● YOUR OBJECTIVE
Write out every line of the records below word for word, omitting the pictures.

>> Start TASK INPUTS

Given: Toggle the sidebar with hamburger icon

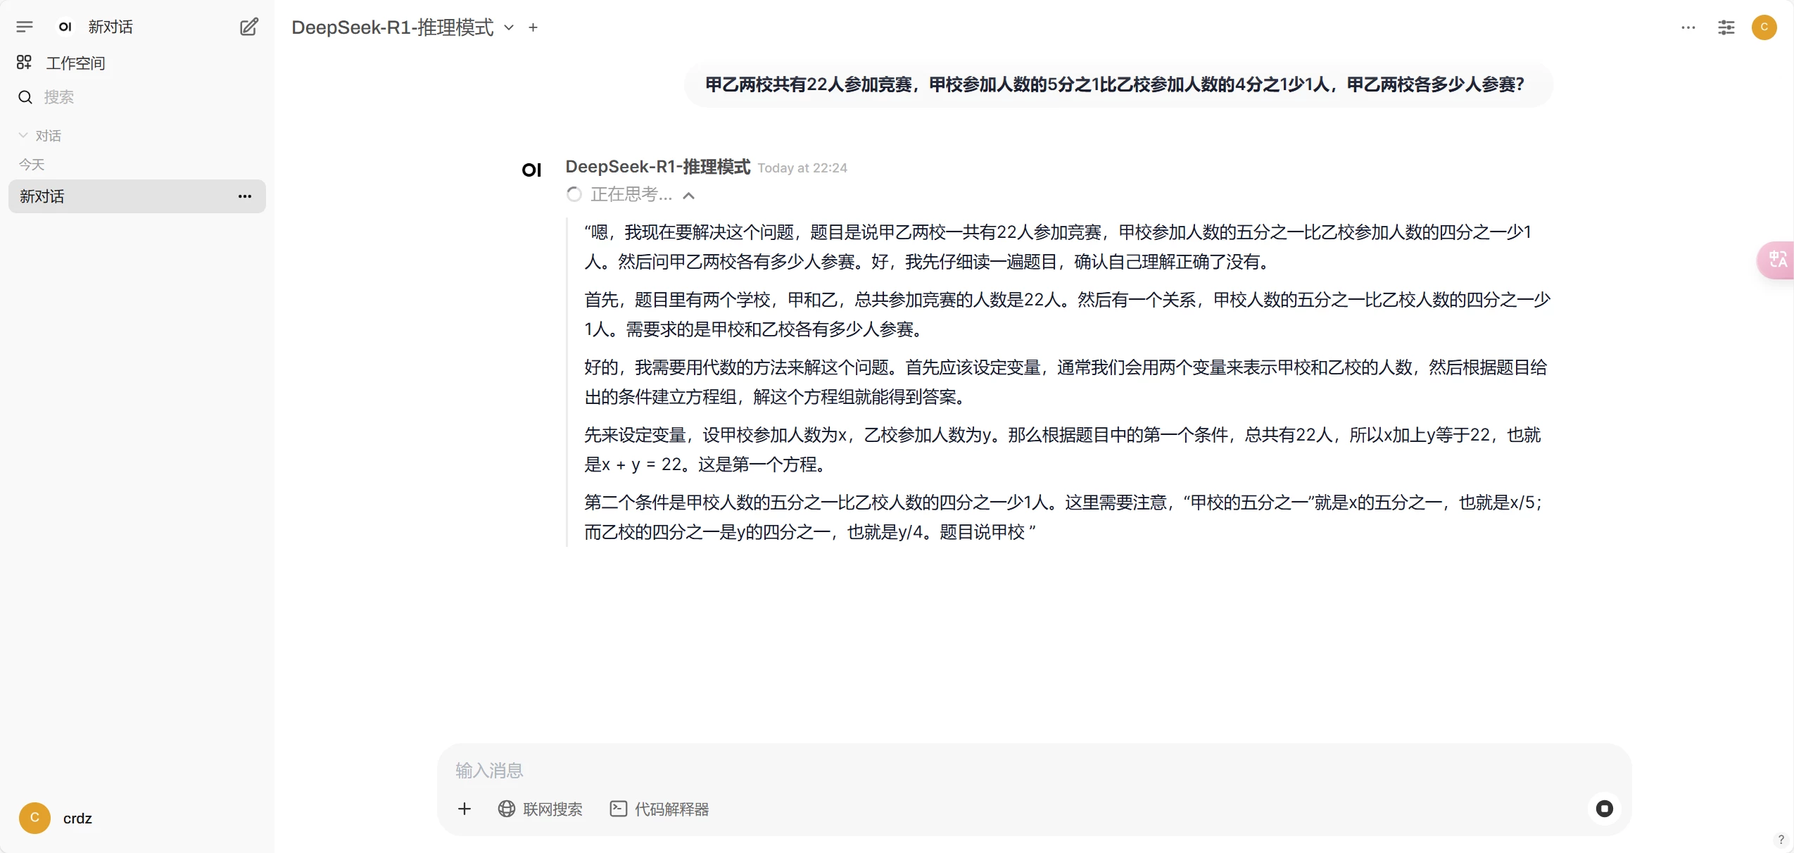Looking at the screenshot, I should tap(25, 27).

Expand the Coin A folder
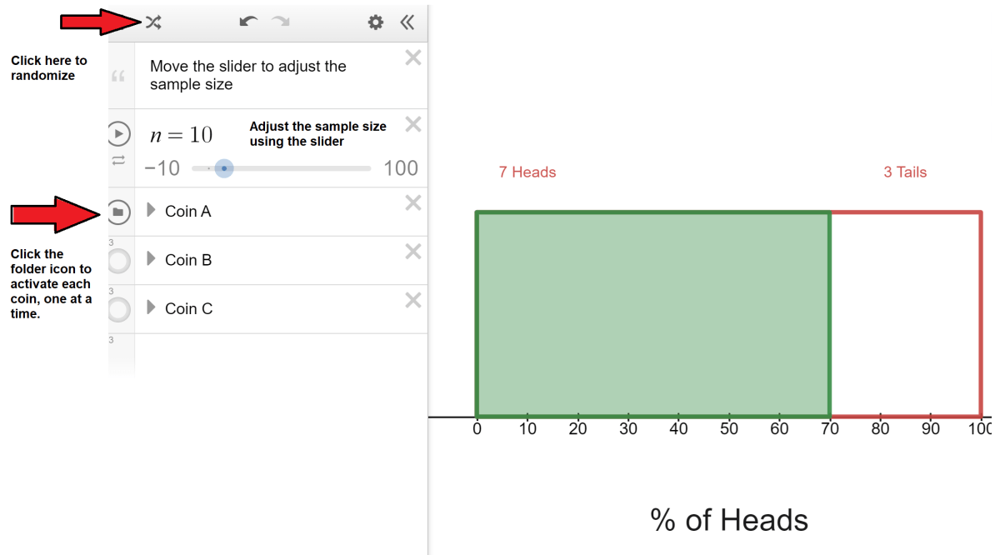point(151,211)
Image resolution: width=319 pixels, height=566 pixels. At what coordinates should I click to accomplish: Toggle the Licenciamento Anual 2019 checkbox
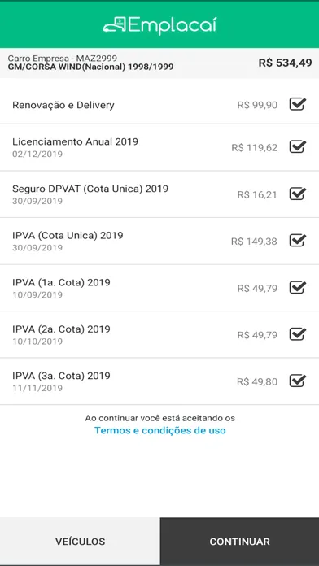point(298,147)
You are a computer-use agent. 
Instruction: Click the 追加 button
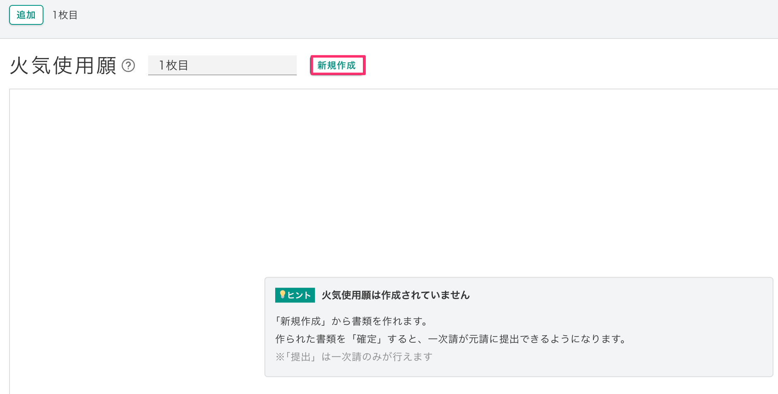pyautogui.click(x=26, y=15)
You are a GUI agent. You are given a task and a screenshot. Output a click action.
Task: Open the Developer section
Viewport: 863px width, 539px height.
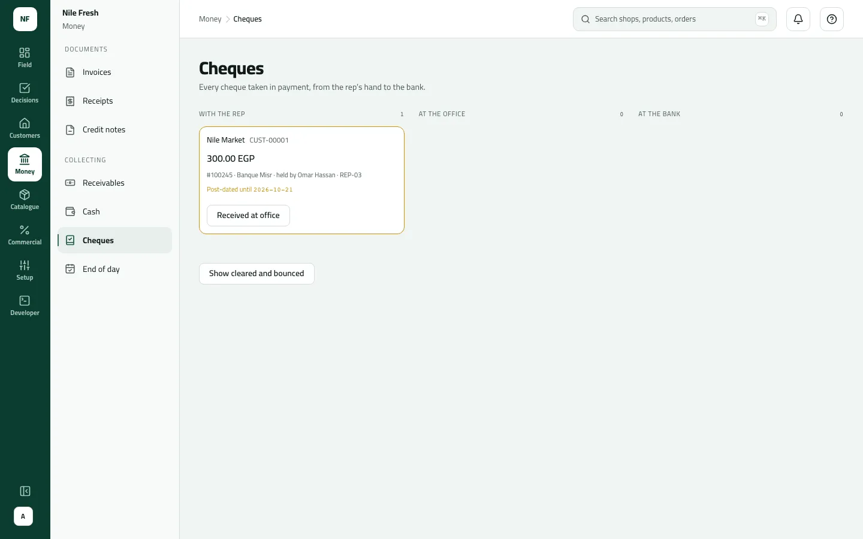(25, 305)
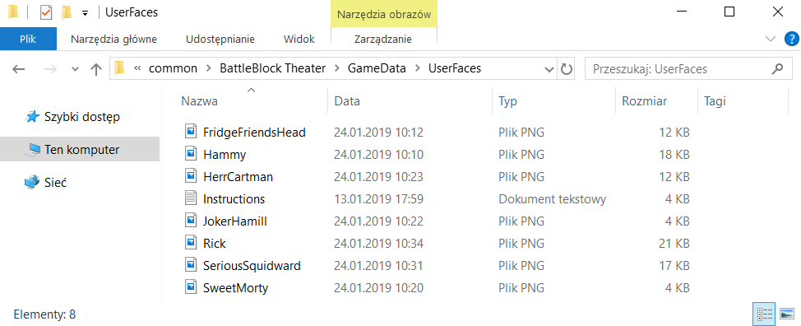Switch to large thumbnails view icon
The image size is (801, 326).
(x=787, y=314)
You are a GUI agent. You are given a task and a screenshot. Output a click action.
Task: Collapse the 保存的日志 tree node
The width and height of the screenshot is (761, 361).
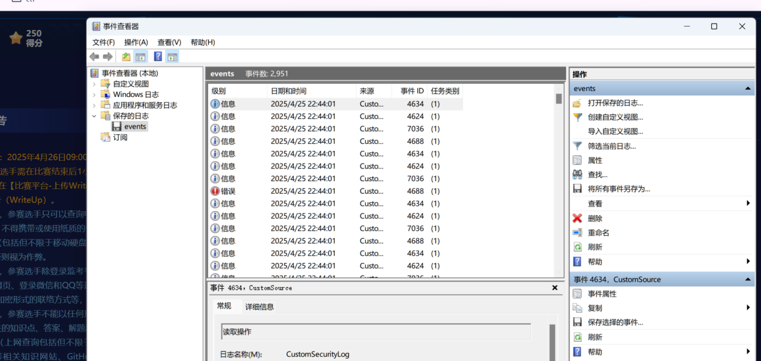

>> End TASK INPUTS

● FINAL RESULT
Given: Toggle the sidebar with hamburger icon

Looking at the screenshot, I should tap(25, 27).

Expand the Coin A folder
point(151,211)
Image resolution: width=319 pixels, height=566 pixels. At what coordinates should I click to accomplish: Toggle the Licenciamento Anual 2019 checkbox
point(298,147)
You are a computer-use agent. 
Instruction: Click the 追加 button
pyautogui.click(x=26, y=15)
You are a GUI agent. You are given a task and a screenshot. Output a click action.
Task: Open the Developer section
Viewport: 863px width, 539px height.
(25, 305)
Switch to large thumbnails view icon
The image size is (801, 326).
(x=787, y=314)
You are a GUI agent. You are given a task and a screenshot. Output a click action.
Task: Collapse the 保存的日志 tree node
The width and height of the screenshot is (761, 361).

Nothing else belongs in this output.